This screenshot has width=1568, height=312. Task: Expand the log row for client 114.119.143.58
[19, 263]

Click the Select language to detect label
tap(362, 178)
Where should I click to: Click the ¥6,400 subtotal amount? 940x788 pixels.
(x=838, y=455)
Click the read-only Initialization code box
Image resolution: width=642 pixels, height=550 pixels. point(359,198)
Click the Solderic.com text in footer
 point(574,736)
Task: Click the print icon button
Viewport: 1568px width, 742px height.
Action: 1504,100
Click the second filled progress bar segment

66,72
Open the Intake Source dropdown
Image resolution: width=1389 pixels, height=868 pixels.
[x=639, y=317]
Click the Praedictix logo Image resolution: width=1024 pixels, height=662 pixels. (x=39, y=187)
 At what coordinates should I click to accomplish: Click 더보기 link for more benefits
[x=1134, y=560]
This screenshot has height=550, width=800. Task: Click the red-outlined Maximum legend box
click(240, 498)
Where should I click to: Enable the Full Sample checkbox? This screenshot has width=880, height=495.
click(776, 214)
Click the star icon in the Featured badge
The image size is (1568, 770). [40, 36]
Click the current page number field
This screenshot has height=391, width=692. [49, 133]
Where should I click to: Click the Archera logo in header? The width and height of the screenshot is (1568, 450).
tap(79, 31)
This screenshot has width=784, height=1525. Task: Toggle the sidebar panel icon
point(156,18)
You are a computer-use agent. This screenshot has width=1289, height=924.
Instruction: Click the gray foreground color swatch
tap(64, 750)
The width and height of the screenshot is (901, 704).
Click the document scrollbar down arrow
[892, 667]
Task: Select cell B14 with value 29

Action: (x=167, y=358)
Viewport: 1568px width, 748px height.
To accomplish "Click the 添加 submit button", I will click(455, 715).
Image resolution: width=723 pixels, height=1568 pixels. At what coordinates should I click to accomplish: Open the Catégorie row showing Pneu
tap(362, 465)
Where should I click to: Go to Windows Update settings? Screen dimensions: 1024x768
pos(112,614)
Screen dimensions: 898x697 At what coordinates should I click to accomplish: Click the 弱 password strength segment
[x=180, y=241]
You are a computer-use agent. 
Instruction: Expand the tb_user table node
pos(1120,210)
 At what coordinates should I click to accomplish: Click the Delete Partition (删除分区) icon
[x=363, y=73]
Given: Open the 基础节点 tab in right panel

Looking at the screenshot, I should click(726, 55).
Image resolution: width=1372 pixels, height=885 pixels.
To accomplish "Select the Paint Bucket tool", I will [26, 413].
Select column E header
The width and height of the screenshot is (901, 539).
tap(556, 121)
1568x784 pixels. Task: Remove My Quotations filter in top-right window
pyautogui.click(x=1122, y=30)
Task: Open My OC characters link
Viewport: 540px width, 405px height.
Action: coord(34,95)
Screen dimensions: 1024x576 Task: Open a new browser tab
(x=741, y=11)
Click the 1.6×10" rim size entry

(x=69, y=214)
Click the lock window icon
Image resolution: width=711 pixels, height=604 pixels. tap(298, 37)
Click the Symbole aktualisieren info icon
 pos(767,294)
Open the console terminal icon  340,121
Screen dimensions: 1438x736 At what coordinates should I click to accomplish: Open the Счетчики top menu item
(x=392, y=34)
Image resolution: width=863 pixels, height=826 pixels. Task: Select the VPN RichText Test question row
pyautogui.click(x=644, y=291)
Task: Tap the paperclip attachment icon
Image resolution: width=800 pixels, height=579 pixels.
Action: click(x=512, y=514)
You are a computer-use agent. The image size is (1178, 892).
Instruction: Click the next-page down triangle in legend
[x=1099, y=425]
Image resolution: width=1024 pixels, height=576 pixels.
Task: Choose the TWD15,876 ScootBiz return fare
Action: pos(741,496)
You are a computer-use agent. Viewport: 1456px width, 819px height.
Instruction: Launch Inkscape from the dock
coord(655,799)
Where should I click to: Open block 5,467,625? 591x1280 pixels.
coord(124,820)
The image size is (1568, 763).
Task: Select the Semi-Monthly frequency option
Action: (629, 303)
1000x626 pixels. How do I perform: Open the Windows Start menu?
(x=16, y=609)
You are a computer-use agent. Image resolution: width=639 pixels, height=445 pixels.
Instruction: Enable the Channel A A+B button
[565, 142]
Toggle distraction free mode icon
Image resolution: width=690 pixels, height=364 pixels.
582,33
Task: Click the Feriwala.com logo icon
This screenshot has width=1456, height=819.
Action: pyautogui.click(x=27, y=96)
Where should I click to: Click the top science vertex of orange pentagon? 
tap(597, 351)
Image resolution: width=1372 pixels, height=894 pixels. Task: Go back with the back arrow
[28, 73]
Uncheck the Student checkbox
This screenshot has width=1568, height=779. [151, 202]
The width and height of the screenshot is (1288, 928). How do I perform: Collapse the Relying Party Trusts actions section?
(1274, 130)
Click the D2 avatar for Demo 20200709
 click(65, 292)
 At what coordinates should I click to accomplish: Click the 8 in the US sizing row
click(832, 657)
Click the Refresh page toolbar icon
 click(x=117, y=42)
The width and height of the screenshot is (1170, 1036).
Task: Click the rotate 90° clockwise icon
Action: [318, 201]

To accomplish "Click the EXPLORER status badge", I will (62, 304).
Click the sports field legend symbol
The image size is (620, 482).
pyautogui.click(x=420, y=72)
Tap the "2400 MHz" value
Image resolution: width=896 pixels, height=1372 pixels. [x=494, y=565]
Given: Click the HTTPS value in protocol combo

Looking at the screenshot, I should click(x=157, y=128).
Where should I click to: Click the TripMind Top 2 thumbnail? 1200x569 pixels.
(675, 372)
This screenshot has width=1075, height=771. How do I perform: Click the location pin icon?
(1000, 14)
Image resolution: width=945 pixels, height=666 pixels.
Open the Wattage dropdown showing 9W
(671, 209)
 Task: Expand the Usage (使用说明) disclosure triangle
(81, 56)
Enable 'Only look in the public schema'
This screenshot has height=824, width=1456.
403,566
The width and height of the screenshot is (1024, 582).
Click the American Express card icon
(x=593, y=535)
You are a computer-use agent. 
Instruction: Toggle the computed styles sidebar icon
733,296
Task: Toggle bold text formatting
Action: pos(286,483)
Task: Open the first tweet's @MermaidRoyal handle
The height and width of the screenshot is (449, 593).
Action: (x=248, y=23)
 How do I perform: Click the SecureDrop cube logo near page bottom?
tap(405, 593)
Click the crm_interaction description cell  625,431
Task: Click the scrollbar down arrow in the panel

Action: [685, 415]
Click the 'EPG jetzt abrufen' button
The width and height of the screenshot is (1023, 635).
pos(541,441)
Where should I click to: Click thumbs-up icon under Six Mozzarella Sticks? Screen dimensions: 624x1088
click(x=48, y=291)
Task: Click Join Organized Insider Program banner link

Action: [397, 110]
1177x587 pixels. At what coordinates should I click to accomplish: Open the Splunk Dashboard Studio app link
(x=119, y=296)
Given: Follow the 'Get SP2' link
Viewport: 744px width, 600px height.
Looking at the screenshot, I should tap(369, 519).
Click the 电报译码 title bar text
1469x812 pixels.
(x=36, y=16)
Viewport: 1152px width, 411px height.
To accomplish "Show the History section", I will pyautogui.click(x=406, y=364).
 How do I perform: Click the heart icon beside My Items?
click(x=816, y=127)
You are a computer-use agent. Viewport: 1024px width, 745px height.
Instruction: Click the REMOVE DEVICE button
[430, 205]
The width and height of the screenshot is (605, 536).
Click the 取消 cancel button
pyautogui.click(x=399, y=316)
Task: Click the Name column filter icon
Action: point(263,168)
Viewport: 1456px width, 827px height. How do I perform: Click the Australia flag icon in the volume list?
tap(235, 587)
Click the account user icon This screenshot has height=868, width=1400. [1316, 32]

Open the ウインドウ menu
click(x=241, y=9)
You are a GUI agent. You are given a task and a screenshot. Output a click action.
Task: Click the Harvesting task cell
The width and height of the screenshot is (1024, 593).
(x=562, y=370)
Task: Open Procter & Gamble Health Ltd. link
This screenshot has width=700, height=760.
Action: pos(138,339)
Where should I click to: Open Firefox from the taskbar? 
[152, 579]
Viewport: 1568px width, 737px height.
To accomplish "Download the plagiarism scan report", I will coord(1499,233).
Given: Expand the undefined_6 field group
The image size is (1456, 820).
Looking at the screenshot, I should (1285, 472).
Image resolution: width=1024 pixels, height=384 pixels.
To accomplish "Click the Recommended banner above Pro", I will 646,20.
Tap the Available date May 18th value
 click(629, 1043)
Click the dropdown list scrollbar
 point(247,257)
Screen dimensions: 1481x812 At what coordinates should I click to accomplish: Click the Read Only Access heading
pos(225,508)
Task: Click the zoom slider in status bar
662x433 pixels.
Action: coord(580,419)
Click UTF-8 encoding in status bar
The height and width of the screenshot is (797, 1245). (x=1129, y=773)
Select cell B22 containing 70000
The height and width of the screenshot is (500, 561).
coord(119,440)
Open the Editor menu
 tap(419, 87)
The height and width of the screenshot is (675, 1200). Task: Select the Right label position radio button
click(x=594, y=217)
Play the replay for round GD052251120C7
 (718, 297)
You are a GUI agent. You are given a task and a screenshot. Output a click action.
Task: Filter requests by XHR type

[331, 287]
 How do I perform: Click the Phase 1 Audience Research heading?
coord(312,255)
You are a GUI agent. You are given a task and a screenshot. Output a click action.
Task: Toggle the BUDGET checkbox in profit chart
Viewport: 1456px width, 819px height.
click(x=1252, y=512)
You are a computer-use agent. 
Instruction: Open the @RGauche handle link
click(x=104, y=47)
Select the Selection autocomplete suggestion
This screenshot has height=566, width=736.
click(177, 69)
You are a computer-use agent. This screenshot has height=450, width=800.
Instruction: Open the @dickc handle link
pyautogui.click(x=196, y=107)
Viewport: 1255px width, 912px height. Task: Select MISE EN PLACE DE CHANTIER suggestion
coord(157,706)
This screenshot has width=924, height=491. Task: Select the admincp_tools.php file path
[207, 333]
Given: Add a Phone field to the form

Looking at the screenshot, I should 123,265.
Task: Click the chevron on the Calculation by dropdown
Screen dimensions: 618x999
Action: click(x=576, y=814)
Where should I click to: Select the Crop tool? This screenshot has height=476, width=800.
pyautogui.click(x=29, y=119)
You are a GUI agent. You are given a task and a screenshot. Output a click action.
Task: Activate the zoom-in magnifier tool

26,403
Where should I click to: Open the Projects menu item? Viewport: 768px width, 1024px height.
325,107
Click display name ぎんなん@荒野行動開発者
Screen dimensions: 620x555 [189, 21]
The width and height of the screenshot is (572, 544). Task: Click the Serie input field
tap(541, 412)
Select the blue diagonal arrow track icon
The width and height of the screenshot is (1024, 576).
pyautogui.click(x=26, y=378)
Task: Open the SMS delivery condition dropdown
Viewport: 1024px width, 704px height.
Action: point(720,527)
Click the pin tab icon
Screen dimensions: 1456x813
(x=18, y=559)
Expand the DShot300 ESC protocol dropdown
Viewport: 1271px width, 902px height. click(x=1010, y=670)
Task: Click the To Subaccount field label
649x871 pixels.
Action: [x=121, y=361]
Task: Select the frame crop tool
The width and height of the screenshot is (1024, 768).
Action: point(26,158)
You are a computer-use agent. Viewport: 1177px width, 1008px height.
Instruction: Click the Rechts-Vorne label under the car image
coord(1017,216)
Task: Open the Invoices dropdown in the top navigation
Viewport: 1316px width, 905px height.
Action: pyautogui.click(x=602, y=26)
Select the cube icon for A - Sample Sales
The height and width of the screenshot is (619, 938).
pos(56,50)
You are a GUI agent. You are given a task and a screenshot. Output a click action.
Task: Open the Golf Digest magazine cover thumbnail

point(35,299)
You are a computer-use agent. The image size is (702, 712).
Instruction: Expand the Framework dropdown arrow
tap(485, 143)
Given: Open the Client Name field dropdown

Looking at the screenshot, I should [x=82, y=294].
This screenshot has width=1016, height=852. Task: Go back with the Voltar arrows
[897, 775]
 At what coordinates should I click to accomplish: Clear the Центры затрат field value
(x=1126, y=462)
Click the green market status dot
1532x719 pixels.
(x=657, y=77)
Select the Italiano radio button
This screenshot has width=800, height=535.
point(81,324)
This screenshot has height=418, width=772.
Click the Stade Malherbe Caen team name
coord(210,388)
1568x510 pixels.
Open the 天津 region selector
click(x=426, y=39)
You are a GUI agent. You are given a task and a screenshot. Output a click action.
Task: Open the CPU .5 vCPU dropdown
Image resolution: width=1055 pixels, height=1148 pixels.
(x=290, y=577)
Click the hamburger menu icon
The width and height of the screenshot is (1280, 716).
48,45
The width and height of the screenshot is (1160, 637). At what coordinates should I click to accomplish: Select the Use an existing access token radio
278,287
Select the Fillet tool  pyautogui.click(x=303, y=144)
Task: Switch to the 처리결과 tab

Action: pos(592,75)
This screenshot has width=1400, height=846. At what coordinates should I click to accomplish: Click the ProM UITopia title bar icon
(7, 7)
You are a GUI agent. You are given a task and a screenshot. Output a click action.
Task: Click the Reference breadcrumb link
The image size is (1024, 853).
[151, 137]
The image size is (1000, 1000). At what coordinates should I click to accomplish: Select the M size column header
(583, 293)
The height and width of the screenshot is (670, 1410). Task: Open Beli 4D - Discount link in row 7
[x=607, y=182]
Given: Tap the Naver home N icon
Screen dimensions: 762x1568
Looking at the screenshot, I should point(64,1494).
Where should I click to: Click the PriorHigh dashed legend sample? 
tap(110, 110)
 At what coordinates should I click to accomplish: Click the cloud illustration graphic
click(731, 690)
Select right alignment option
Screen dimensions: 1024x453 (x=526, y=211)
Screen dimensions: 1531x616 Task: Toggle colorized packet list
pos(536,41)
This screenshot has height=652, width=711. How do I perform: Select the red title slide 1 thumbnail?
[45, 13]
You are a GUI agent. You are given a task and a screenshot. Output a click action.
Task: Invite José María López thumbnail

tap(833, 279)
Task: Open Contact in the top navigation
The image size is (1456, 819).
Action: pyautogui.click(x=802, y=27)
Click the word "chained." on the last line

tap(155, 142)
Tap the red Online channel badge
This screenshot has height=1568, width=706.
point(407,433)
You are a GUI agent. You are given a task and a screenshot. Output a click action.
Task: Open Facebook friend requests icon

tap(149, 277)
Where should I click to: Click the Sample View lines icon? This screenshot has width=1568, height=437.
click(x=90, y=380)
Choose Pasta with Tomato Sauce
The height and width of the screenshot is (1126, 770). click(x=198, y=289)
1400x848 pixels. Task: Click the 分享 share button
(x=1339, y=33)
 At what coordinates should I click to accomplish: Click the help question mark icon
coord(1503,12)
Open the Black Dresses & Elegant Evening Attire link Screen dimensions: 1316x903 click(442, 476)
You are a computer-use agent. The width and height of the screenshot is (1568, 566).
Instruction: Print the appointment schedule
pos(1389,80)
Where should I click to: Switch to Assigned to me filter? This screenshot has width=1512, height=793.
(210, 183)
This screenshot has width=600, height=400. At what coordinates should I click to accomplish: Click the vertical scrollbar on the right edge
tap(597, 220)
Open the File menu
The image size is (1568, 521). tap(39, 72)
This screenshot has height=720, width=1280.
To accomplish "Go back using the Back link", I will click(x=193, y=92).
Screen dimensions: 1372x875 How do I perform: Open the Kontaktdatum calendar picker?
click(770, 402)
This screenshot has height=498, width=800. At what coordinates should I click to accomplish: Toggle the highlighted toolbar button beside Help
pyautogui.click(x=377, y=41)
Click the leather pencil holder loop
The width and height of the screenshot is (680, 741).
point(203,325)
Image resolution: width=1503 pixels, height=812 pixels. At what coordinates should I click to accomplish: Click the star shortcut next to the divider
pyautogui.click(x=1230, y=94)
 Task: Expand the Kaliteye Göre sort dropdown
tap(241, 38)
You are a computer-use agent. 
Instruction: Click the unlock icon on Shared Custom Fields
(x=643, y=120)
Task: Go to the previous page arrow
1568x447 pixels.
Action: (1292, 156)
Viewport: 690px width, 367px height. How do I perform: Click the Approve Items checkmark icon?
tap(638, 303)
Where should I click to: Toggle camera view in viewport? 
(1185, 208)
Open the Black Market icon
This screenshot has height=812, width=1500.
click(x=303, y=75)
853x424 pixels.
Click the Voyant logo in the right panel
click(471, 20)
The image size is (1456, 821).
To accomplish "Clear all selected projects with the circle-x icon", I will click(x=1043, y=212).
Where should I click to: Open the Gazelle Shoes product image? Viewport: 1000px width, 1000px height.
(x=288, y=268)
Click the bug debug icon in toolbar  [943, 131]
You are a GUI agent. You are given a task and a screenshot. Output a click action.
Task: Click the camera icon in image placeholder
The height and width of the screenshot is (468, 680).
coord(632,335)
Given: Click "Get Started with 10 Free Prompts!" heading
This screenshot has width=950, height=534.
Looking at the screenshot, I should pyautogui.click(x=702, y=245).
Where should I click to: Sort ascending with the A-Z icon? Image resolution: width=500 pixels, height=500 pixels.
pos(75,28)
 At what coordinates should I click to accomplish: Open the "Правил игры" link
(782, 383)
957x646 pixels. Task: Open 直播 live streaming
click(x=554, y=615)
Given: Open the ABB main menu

— Exercise —
Rewrite the records as a Markdown table with the columns Row and Entry. Start at the line containing "Where should I click to: Click the ¥6,400" and end after the line containing "Image resolution: width=642", numbering each line and leaving out any blank lines.

— Correct output —
| Row | Entry |
|---|---|
| 1 | Where should I click to: Click the ¥6,400 subtotal amount? 940x788 pixels. |
| 2 | (x=838, y=455) |
| 3 | Click the read-only Initialization code box |
| 4 | Image resolution: width=642 pixels, height=550 pixels. point(359,198) |